Instructions to follow
What you return should be the lines from the first line of the records below through the line holding "Identify the click", unchanged.

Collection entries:
++++

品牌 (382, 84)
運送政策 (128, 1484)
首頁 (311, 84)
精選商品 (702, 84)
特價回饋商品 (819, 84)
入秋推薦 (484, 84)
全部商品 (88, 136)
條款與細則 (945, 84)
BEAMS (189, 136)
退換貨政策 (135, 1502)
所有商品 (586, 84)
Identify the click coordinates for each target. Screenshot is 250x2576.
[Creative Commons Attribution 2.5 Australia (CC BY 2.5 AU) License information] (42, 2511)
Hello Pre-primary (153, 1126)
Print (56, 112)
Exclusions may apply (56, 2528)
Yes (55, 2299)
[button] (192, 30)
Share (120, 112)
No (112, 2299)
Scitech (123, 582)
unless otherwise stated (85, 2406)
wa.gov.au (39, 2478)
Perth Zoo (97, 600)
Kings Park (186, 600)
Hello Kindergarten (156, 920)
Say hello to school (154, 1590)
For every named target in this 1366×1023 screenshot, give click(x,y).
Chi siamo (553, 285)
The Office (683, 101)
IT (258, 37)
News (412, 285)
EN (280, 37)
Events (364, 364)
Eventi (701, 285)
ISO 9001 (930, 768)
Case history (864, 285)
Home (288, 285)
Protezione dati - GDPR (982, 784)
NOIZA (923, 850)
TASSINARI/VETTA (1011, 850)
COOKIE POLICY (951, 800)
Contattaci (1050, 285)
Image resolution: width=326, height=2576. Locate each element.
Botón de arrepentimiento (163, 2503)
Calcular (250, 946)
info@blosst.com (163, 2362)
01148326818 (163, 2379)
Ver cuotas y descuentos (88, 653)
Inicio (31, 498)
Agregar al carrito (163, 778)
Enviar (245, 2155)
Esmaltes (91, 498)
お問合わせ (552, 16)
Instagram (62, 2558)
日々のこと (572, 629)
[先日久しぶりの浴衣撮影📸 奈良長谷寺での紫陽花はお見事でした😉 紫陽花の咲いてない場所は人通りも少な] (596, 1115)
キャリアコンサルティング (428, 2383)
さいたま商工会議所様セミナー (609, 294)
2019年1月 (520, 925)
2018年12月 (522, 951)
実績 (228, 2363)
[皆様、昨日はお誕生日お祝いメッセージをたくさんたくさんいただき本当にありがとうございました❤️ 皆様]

++++

Result
品牌 (382, 84)
運送政策 (128, 1484)
首頁 (311, 84)
精選商品 (702, 84)
特價回饋商品 (819, 84)
入秋推薦 (484, 84)
全部商品 (88, 136)
條款與細則 (945, 84)
BEAMS (189, 136)
退換貨政策 (135, 1502)
所有商品 (586, 84)
Identify the click coordinates for each target. Screenshot is 250x2576.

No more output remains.